[Start of section]

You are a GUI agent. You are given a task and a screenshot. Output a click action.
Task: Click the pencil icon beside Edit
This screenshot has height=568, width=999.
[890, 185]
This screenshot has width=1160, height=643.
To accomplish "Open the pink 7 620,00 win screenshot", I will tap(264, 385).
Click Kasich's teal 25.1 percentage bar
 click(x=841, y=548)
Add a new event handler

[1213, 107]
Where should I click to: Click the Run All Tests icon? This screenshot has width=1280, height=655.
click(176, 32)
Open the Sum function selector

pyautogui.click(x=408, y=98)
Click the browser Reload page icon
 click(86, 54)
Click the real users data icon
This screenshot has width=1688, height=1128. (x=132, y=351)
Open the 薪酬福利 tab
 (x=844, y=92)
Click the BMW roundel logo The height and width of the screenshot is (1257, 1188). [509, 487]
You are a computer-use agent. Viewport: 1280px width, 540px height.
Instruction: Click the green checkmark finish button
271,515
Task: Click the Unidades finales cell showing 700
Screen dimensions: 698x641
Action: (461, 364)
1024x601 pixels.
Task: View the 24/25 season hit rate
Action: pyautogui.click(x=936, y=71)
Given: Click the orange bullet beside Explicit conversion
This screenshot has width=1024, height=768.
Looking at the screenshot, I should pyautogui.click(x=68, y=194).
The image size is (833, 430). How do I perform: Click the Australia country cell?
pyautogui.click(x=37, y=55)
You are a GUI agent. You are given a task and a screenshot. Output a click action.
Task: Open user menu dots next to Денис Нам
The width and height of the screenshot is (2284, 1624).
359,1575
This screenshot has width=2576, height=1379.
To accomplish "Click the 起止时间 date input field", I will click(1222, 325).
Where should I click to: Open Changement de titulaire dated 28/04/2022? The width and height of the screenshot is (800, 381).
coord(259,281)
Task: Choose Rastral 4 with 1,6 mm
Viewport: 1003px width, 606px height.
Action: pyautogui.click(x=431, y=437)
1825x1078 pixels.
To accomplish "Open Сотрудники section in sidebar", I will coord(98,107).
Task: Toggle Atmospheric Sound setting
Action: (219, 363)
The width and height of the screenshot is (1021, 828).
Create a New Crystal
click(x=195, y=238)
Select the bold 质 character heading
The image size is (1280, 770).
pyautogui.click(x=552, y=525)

[End of section]

ASSIGNED TASK: In the records above, find the line with "This screenshot has width=2576, height=1379."; write out exactly that line and each one after it, stopping after the line with "1825x1078 pixels.".

RESULT FOR THIS TASK:
This screenshot has width=2576, height=1379.
To accomplish "Click the 起止时间 date input field", I will click(1222, 325).
Where should I click to: Open Changement de titulaire dated 28/04/2022? The width and height of the screenshot is (800, 381).
coord(259,281)
Task: Choose Rastral 4 with 1,6 mm
Viewport: 1003px width, 606px height.
Action: pyautogui.click(x=431, y=437)
1825x1078 pixels.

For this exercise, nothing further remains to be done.